*EXERCISE PROMPT*
Please collect every line in the listing below that contains the word "croisière" and copy each such line in full.

─── THE DATA

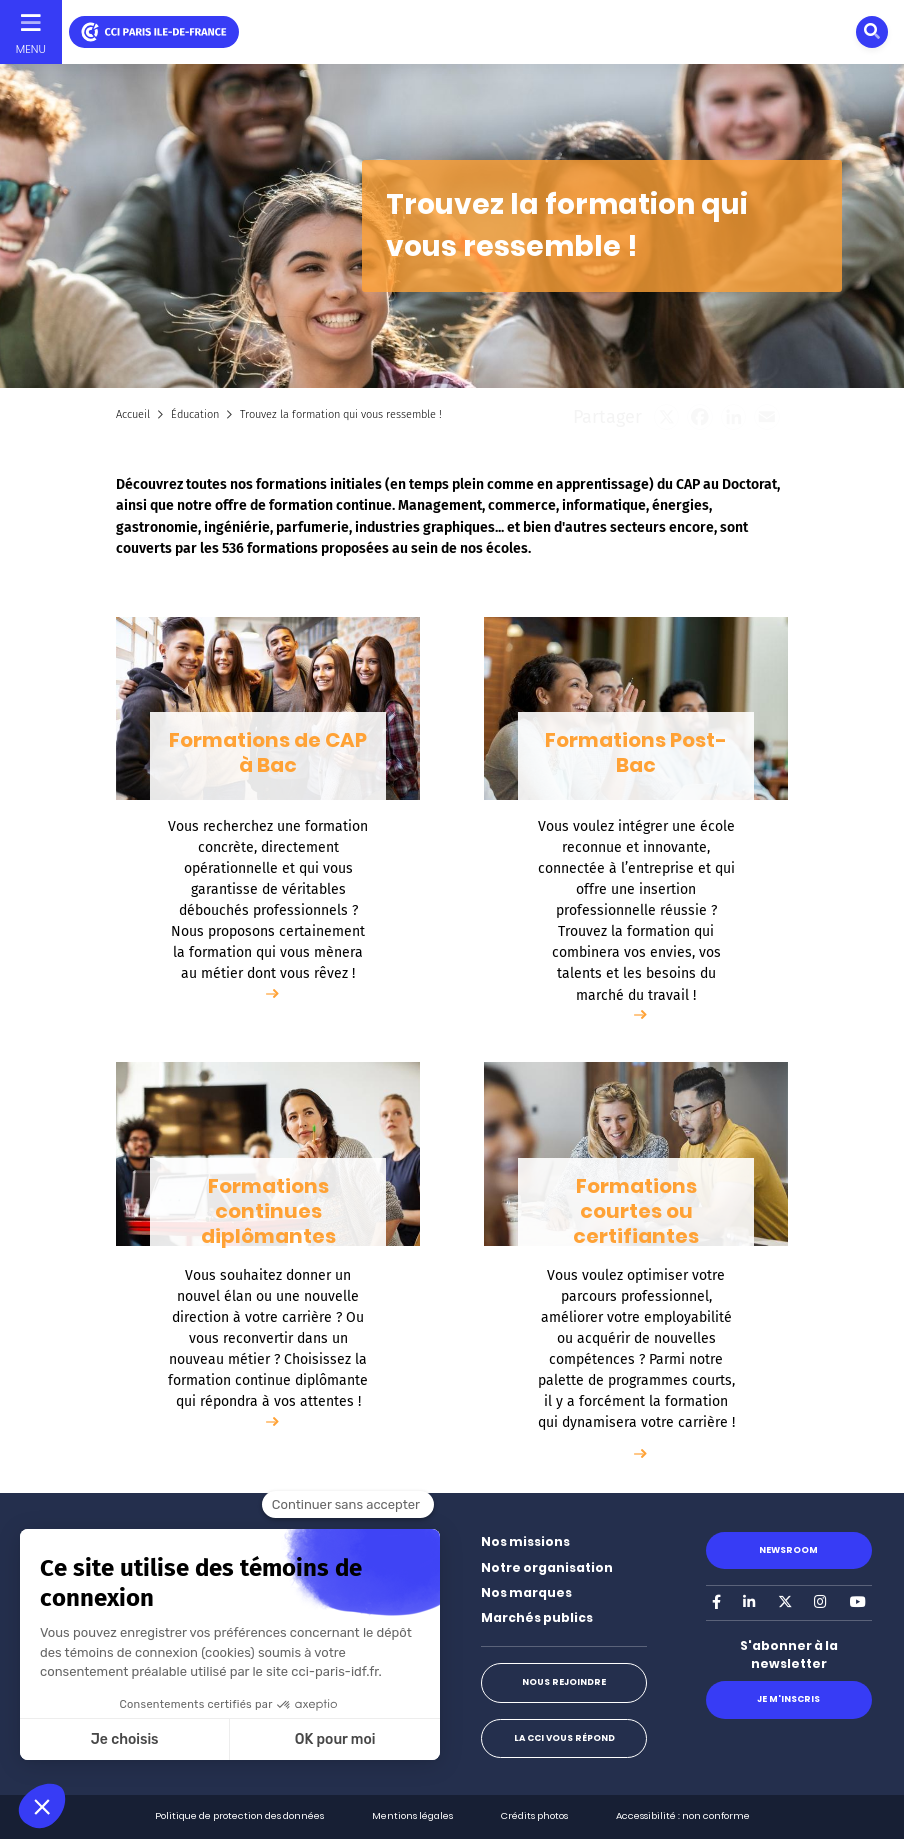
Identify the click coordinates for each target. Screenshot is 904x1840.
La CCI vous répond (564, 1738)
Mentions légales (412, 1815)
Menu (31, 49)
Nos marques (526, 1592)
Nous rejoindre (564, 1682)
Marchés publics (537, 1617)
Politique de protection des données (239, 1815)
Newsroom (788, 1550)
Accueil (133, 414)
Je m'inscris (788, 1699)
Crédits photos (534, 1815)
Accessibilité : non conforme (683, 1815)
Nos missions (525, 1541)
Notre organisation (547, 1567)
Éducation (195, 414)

──────
─── THE DATA

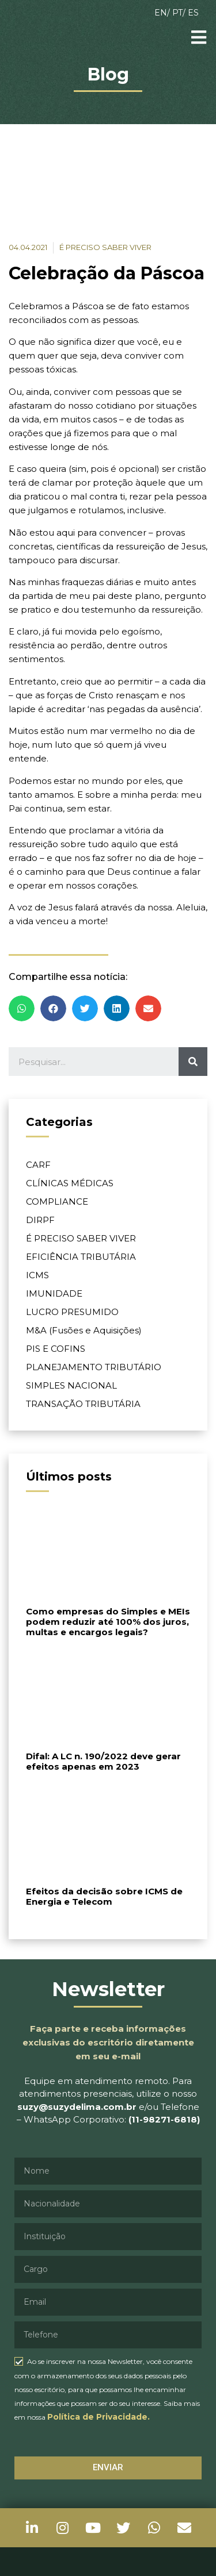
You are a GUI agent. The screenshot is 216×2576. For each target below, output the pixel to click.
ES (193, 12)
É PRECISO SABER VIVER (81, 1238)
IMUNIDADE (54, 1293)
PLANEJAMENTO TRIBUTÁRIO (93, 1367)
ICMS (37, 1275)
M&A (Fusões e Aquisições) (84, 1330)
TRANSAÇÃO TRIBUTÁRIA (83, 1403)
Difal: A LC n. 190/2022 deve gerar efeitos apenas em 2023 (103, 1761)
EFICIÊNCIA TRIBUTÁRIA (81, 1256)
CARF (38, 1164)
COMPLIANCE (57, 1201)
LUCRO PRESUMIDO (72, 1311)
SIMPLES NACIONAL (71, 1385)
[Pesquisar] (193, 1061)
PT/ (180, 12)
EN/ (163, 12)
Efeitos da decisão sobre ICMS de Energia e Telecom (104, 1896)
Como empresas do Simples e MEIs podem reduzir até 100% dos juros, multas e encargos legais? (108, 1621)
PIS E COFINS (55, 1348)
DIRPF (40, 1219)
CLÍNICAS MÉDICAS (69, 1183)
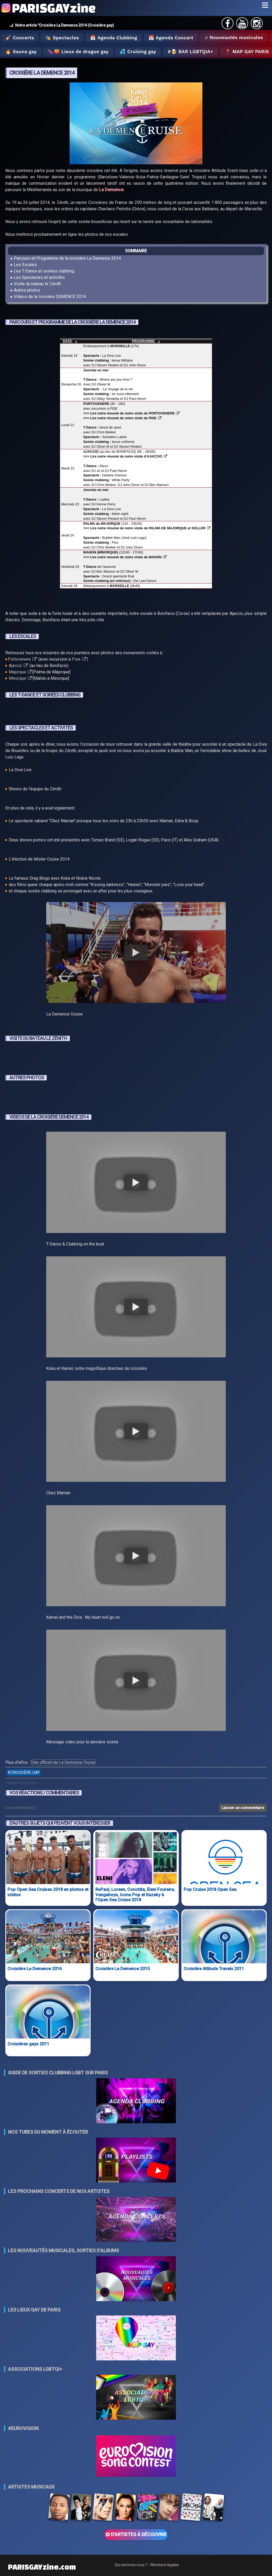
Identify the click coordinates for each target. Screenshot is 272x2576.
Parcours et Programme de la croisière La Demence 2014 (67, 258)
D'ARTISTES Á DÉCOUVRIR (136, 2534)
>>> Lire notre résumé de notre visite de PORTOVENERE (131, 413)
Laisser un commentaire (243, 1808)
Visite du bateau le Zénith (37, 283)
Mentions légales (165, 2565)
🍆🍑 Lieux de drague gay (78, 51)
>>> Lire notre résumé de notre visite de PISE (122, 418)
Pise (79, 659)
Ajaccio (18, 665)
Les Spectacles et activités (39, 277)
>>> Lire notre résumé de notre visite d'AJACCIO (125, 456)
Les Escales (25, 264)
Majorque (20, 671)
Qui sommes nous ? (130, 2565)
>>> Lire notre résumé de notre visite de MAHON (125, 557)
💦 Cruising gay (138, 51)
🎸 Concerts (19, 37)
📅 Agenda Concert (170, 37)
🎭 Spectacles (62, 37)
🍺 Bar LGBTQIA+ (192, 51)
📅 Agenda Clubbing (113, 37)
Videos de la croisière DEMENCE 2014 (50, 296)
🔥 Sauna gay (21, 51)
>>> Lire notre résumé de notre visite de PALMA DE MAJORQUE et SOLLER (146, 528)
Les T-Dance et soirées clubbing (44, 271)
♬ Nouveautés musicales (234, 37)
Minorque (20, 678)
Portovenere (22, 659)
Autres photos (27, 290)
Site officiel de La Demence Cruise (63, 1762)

──────
─── THE DATA

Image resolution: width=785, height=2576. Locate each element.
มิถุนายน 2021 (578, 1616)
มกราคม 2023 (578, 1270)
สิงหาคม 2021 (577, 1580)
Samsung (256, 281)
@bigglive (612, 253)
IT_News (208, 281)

──────

*RESPONSE*
Parcours et Programme de la croisière La Demence 2014 (67, 258)
Videos de la croisière DEMENCE 2014 (50, 296)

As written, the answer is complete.